I've tried searching this forum but have not been successful finding exactly what I'm after...
I work for a healthcare provider and we have a need to force encryption (Secure Mail pull) of emails based on content such as SSN, driver's license, etc. We have utilized some of the canned compliance dictionaries but found we had to create our own for SSN. There seems to be times, or maybe it's paranoia at the top management levels, where someone may include an SSN in an outbound email that is just the numbers; no prepended text like SSN, social security, and no dashes in the number string. So we copied just the number string regex from the canned SSN dictionary and created our own. Problem now is that it's catching webex numbers, purchase order numbers with certain vendors, etc and forcing encryption on those messages. So now management has decided we should put a threshold on that rule so that only emails containing three or more number matches will trigger the rule and thereby force encryption.
So, now I ask, how exactly do I do that? Is it ONLY through scoring and threshold numbers that can be accomplished?

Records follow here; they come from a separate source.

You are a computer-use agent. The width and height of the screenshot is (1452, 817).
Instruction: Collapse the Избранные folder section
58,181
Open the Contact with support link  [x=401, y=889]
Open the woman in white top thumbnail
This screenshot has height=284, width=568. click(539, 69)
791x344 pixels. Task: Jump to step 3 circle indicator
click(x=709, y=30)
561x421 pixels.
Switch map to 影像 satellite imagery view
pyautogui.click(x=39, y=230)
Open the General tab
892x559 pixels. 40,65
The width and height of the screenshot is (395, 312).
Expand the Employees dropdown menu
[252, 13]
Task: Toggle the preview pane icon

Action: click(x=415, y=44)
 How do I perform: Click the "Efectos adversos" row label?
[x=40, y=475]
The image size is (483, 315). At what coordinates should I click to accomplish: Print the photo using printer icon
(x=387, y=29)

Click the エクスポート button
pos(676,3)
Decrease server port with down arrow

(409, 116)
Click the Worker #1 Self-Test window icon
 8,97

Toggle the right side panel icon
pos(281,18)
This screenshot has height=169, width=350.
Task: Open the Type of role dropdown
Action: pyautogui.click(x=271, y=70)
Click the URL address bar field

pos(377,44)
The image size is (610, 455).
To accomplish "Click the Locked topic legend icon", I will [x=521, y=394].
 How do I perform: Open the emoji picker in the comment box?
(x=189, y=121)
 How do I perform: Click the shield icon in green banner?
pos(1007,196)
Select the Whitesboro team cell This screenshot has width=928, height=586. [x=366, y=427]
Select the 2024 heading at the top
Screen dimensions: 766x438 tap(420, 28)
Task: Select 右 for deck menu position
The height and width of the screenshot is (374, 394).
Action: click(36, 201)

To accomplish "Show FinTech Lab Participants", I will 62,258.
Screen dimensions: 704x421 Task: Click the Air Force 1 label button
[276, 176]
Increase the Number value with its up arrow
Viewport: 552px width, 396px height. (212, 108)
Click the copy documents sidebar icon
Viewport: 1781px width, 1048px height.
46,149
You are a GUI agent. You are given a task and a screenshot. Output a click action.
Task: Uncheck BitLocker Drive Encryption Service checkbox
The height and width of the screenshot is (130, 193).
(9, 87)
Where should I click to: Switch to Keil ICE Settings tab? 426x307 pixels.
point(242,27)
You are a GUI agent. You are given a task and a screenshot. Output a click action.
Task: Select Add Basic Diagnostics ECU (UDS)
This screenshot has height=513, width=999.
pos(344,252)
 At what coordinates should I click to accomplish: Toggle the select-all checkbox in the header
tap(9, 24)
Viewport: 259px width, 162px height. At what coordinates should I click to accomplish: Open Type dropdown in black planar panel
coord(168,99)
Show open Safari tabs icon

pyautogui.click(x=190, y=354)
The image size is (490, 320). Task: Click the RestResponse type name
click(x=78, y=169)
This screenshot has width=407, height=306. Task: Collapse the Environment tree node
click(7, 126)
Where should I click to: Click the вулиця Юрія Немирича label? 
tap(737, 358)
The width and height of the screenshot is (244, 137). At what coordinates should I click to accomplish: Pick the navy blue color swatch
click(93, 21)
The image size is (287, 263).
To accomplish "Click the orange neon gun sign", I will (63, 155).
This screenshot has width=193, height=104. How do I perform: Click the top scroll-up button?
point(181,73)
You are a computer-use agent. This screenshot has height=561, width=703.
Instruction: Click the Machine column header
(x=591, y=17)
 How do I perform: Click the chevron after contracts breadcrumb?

I thought would be simple like somewhere in the rule but I'm not finding it simple at all. If it is scoring can someone please provide a better overview than what I've found here and via McAfee's own help? Not only will I need help with the scoring concepts but with what I do with the rule(s) as well.
I also work for a healthcare organization and am going to have to cross a similar bridge in the next few days or weeks. If you figured this out, I'd love to hear the answer. If not, I'll be sure to share my findings when I finish setting up our compliance dictionaries (assuming I can figure it out).
I opened a support ticket right after posting this and have not received ANY feedback from McAfee support. So at this time we have not figured this out either. I will share here as well if/when support responds.
When you are creating you dictionary, make the entries score-based. For example, give each dictionary term a score of 10 points. When defining the compliance rule, you can then require that a multiple of that be reached, say 30 points. You can use this to combine other terms as well, and change term point values so that some are more important than others.